§ **Documento**:

____________________

O documento destacou ainda que, apesar do PDE não ter sido articulado imediatamente ao PNE, algumas ações, programas e projetos concorreram para o alcance, total ou parcial, de muitas metas, especialmente as relativas à melhoria da qualidade do ensino, os quais abrangem direta ou indiretamente a educação infantil:

FUNDEB, Diretrizes para a Educação infantil; o Ensino Fundamental de nove anos; o Ensino Médio integrado à Educação Profissional; política nacional de Educação Especial; diversas políticas de inclusão e diversidade; expansão do Sistema Federal de Ensino, com os IFET e IFES; PNPG 2005-2010; Plano de Ações Articuladas - PAR; programas de alimentação, livro didático e de transporte escolar; Política e Plano Nacionais de Formação de Professores; a CAPES da Educação Básica; piso salarial nacional de professores; diretrizes de carreira, a instituição do Índice de Desenvolvimento da Educação básica - IDEB e diversos programas voltados para o desenvolvimento da gestão democrática. (Brasil/CNE, 2009, p. 6)

Comentamos brevemente, nos tópicos seguintes, os avanços e limites para o alcance das metas sobre acesso e formação de professores. Ressaltamos também as propostas para o novo PNE relativas aos convênios.

____________________

§ **Ações a realizar**:
A) Copie do texto sobre o PDE e o PNE a passagem que começa nas palavras "Comentamos brevemente, nos" e vai até as palavras "relativas aos convênios.", inclusive.
B) Resuma em duas frases o texto sobre o PDE e o PNE.
C) Prossiga o texto sobre o PDE e o PNE a partir do ponto em que ele termina.

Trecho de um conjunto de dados
____________________

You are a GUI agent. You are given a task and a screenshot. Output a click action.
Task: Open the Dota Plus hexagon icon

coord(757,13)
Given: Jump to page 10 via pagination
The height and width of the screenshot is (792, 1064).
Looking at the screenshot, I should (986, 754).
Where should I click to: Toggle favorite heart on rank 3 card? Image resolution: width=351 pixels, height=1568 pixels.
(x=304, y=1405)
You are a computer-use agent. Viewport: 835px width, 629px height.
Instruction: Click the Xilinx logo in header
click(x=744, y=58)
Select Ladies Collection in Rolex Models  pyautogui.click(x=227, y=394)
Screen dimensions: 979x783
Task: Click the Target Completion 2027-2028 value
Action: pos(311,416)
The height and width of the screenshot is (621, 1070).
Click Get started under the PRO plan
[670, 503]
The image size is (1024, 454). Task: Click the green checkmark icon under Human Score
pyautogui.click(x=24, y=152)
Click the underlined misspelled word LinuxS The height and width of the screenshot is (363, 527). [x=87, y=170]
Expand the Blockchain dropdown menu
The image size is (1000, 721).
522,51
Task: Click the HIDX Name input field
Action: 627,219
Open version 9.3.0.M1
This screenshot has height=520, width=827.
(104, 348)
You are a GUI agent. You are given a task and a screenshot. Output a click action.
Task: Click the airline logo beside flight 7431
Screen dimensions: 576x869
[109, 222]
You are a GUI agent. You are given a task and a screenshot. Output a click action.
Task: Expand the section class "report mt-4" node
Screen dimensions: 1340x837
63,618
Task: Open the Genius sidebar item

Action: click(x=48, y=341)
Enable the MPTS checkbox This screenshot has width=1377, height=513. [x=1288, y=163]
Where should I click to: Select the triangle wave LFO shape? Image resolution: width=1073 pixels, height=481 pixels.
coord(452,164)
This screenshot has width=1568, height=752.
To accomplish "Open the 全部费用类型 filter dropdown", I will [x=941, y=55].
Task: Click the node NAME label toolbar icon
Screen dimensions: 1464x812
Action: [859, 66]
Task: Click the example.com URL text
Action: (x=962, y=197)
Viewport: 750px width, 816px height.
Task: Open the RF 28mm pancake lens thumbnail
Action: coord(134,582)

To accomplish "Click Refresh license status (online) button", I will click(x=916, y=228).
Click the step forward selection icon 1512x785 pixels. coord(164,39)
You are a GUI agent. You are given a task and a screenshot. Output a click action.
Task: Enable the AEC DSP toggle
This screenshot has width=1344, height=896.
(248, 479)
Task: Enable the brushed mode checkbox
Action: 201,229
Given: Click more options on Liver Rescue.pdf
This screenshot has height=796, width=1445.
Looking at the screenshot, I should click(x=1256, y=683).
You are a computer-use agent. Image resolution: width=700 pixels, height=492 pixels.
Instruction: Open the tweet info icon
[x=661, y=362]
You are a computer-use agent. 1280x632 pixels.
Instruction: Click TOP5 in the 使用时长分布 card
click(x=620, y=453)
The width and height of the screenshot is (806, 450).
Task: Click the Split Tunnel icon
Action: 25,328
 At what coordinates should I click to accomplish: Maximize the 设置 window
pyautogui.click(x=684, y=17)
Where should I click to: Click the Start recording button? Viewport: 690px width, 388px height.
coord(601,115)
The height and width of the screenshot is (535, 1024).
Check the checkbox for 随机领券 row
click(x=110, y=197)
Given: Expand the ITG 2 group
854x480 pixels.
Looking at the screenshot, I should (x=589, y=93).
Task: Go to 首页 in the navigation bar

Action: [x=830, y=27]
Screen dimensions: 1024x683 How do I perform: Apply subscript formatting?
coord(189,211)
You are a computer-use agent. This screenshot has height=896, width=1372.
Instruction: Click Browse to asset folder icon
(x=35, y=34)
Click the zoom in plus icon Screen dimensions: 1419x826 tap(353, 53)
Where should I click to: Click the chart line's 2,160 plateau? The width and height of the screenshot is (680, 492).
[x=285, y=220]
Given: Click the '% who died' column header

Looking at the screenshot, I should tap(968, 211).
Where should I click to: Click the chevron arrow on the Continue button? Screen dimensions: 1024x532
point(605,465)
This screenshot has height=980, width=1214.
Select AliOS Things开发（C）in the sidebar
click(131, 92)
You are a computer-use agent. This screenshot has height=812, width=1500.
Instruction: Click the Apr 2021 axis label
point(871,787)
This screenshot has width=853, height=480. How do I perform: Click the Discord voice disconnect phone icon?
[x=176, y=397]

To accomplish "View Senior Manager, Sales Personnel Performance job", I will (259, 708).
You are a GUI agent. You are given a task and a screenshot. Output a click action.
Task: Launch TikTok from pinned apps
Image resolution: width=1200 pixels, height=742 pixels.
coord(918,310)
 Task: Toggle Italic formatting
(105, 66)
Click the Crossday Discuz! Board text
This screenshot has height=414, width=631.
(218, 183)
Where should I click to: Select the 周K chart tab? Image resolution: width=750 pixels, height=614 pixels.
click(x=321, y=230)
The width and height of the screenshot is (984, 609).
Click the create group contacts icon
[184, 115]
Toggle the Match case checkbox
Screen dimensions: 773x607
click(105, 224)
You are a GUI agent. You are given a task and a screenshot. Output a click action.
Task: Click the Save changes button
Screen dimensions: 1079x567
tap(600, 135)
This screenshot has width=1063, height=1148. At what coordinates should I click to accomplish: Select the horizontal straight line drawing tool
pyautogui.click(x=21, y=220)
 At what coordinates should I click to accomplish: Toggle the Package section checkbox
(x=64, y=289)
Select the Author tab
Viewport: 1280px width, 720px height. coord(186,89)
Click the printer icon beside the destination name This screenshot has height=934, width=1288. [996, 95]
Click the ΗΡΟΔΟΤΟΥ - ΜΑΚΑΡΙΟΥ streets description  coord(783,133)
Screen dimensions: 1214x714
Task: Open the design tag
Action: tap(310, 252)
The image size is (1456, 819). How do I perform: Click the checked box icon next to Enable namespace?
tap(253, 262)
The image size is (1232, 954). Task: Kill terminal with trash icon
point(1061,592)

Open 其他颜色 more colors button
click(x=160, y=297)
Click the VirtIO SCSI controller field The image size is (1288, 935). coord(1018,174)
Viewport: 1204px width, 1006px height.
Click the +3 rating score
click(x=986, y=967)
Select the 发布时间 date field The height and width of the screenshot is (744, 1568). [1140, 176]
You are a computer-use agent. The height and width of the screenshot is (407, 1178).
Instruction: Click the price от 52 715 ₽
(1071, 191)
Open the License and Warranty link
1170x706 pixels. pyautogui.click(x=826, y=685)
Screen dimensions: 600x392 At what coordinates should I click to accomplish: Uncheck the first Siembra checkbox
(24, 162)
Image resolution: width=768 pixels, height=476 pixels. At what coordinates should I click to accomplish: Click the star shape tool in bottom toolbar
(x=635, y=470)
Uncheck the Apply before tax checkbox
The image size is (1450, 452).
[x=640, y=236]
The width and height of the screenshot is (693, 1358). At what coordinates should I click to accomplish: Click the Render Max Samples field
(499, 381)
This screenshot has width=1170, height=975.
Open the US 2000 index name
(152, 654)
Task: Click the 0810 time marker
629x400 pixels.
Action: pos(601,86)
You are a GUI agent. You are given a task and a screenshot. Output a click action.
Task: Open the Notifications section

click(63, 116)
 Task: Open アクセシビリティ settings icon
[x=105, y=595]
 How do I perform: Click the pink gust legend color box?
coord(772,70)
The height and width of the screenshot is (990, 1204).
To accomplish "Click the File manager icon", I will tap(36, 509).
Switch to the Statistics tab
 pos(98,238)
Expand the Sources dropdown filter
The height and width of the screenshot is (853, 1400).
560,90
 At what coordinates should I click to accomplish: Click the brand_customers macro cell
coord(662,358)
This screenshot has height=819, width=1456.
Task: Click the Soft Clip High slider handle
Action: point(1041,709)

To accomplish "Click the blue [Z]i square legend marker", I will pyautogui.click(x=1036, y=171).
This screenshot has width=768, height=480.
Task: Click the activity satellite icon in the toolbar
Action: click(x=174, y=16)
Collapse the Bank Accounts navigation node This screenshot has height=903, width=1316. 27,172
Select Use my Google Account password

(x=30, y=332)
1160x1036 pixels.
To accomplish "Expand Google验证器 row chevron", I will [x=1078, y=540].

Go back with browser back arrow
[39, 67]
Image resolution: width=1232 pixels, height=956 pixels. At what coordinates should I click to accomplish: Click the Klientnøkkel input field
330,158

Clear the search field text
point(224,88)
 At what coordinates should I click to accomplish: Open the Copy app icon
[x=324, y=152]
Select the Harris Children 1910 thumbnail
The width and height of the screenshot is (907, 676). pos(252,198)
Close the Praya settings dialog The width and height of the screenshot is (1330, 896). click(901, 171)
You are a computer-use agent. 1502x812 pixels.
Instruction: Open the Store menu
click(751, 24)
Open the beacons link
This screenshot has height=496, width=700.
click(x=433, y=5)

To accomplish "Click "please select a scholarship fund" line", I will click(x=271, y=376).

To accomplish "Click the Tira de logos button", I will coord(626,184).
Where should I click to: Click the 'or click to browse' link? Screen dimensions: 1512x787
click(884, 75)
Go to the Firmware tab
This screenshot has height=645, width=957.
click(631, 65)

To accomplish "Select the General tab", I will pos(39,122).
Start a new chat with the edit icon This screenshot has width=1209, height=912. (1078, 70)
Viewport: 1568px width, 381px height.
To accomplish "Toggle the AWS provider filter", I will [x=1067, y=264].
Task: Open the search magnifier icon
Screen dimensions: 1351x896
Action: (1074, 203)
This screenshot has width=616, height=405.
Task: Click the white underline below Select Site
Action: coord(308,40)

____________________

§ **Resultados finais**:
A)
Comentamos brevemente, nos tópicos seguintes, os avanços e limites para o alcance das metas sobre acesso e formação de professores. Ressaltamos também as propostas para o novo PNE relativas aos convênios.

B) Segundo o documento citado, embora o PDE não tenha sido articulado imediatamente ao PNE, várias ações, programas e projetos contribuíram, total ou parcialmente, para o alcance de muitas metas, sobretudo as de melhoria da qualidade do ensino, abrangendo direta ou indiretamente a educação infantil. Entre eles estão o FUNDEB, o Ensino Fundamental de nove anos, o Plano de Ações Articuladas e o piso salarial nacional de professores, e os tópicos seguintes tratarão dos avanços e limites nas metas de acesso e formação de professores e das propostas para o novo PNE relativas aos convênios.

C)
Acesso à educação infantil

As disparidades de acesso em relação à faixa etária, à etnia/cor, à localização (urbano/rural), à renda familiar e escolaridade dos pais/responsáveis, sobretudo da mãe, vêm sendo recorrentemente apontadas nos estudos sobre a oferta de educação infantil no Brasil, concorrendo para penalizar as crianças mais novas, as mais pobres e as não brancas.

É preciso ressaltar que a redução ano a ano da participação de crianças, adolescentes e jovens no total da população brasileira, devido à intensa e rápida queda da fecundidade no país nas últimas décadas, pode configurar a existência de condições mais propícias para o melhor atendimento das necessidades da infância e de suas famílias, incluindo a educação infantil. De acordo com o IBGE (2009), na primeira infância (0 a 6 anos), a redução já ocorre não só em termos percentuais (de 13,2% para 10,2% entre 1998 e 2008), mas também em números absolutos. Em 1998, a população desta faixa de idade era cerca de 21 milhões, tendo se reduzido para 19,4 milhões, em 2008. Outra consequência da baixa fecundidade é a presença percentual cada vez menor de famílias com crianças no país. Em 1998, do total das famílias brasileiras, 33,4% incluíam crianças de 0 a 6 anos, percentual que passou para 25,2%, em 2008.

Os dados da PNAD (IBGE, 2009) mostram que a taxa de escolarização das crianças na faixa de idade de 0 a 6 anos ainda é baixa, tendo atingido a cobertura de 45,8%, em 2008. No entanto, quando analisamos esse índice de forma desagregada, verificamos que é cada vez mais generalizado o acesso à pré-escola, para crianças a partir de 4 anos de idade. Ao lado disso, verificamos taxas persistentemente baixas para o segmento das crianças menores de 3 anos de idade.

Chama, assim, a atenção o fato de que é na variável idade que observamos as maiores disparidades de acesso, em relação às variáveis localização, renda e etnia/cor.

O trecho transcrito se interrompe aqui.